If there is an arrhythmia, then most often there is a structural cardiac disease, occasionally functional.
Mechanism
1. Increased automaticity
- SAN fibres are the fastest followed by atrial and ventricular fibres.
- SAN sets the pace for the cardiac activity and increased pace→ tachycardia. This may be due to an ectopic focus.
2. Re- entry - Two alternative pathways with different conduction properties. This can occur in IHD →further stimulation and tachycardia.

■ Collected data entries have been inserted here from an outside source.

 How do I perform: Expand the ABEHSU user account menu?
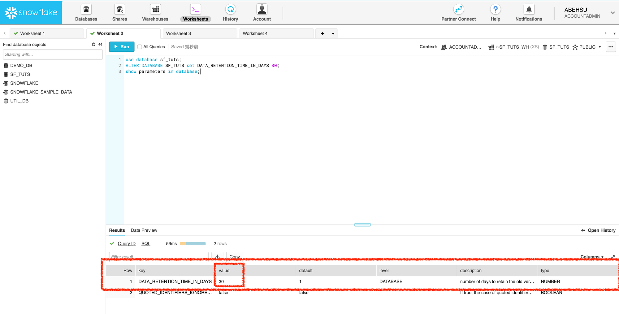point(613,13)
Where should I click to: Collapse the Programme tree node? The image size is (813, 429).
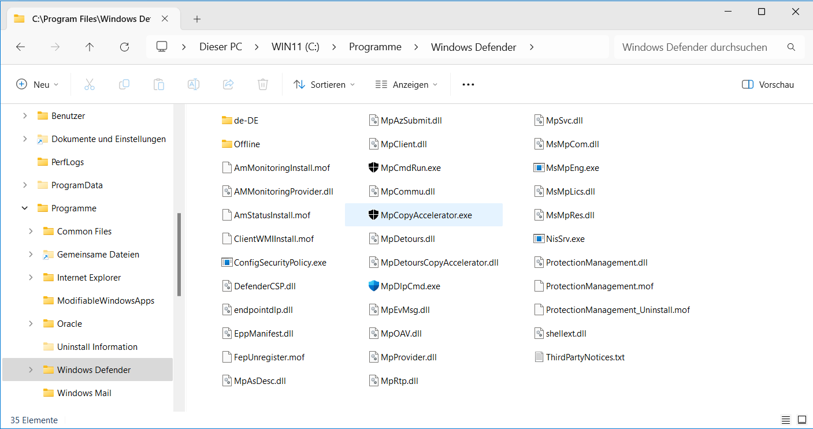[x=25, y=208]
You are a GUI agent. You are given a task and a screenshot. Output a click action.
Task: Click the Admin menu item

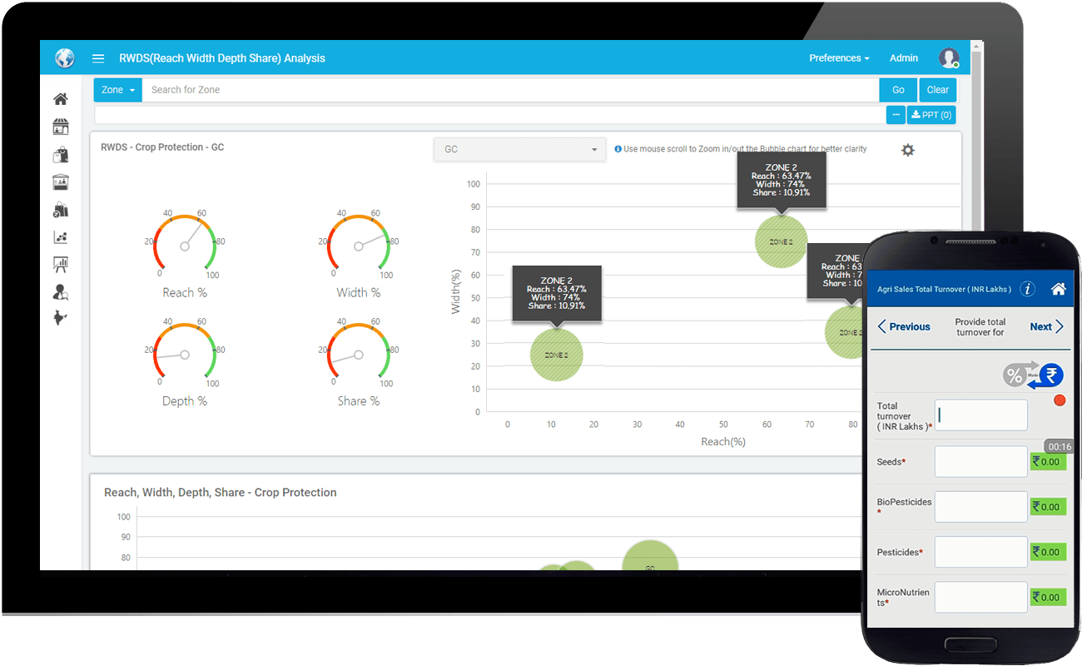coord(903,58)
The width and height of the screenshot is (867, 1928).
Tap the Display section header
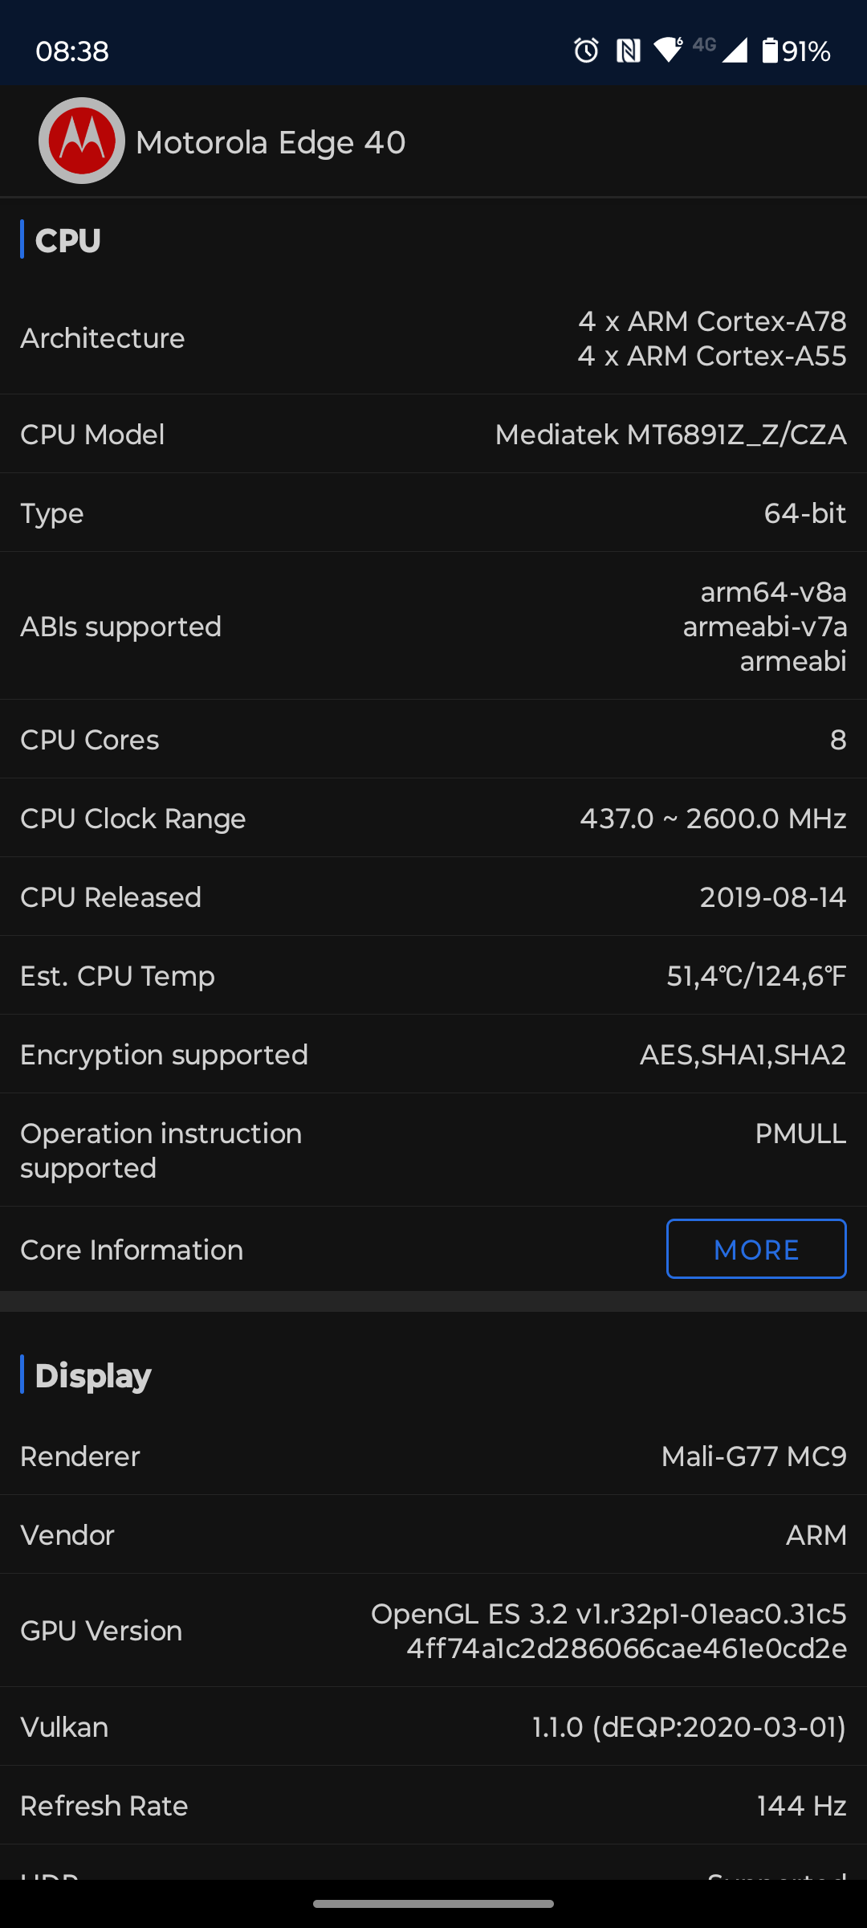(93, 1375)
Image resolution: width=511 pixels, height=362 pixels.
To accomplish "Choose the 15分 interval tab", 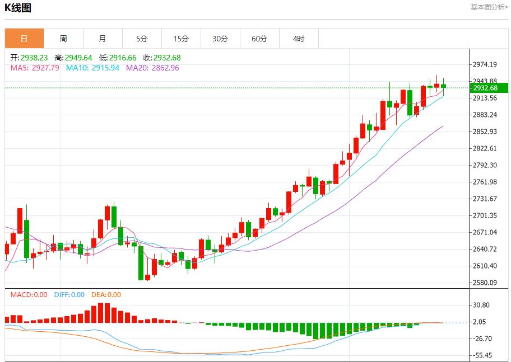I will point(181,39).
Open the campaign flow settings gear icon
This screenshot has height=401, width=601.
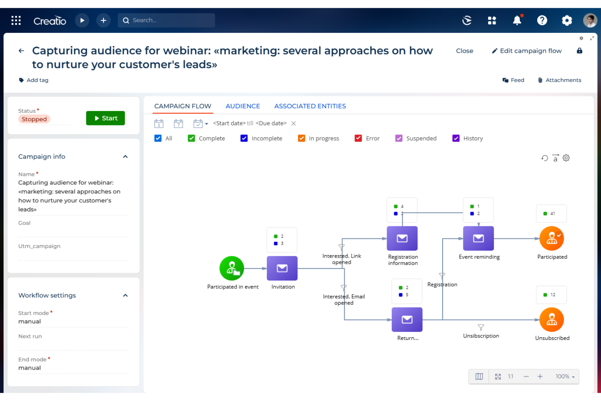pos(566,158)

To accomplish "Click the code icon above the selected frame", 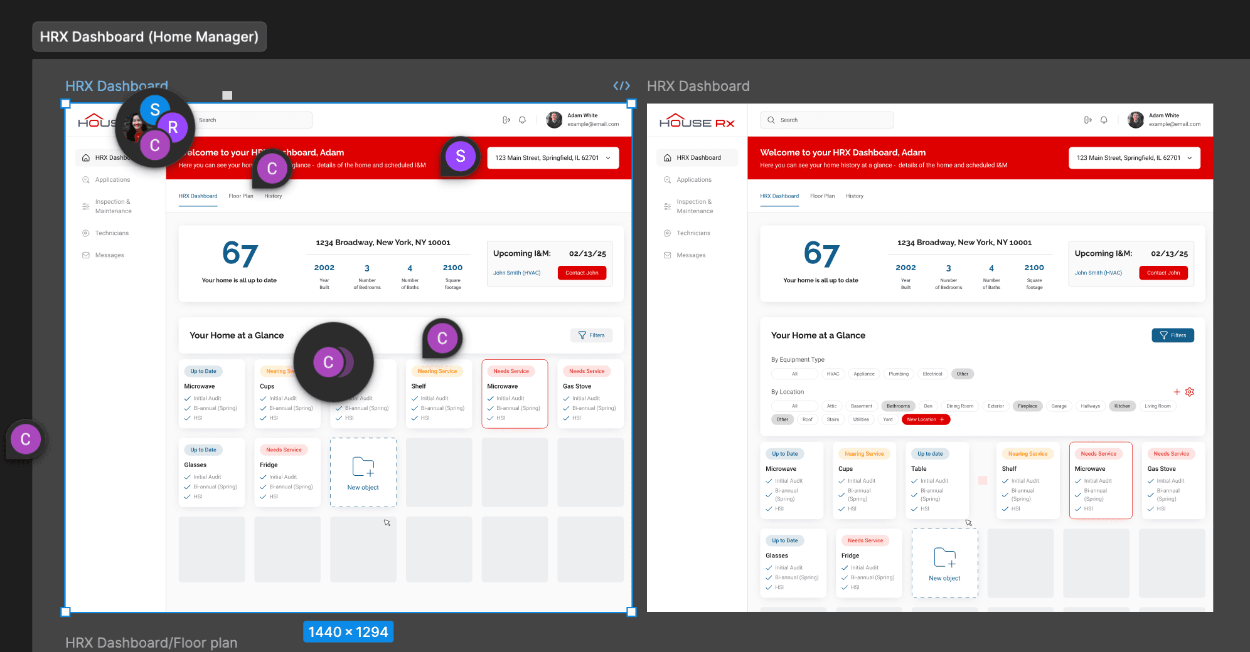I will tap(621, 86).
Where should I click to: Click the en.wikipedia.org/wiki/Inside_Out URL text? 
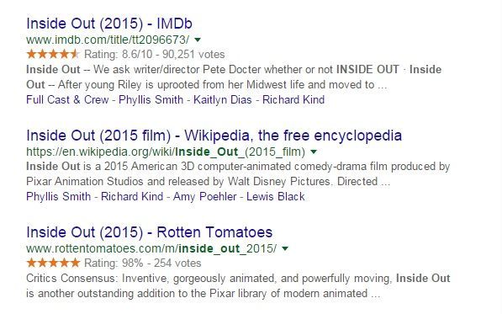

3. Triggered activity - Incompletely repolarized cell membrane →triggered activity and tachycardia.
Note:
Sinus arrhythmia- Parasympathetic activity is ↓in inspiration. Sinus arrhythmias are more predominant in children.
Sinus bradycardia – HR <60/min
May be physiological as in – athletes or pathological as in
- Myocardial infarction
- Sic sinus syndrome/ sinus node dysfxn
- Hypothermia
- Hypothyroidism
- ↑ICP
- Cholestatic jaundice
- Drugs – digoxin, Beta Blockers, verapamil
Sinus tachycardia
i) Physiological
- Pregnancy
- Exercise increased sympathetic activity
- Emotion
ii) Pathological causes
- Anxiety disorders
- Fever
- Anaemia
- Heart failure
- Hyperthyroidism
- Phaeochromocytoma –paroxysmal tachycardia
- Drugs – beta adrenergic agonists e.g. salbutamol
Atrial Ectopic beats (Premature beats)
- Asymptomatic. There may be missed or extra strong heart beat.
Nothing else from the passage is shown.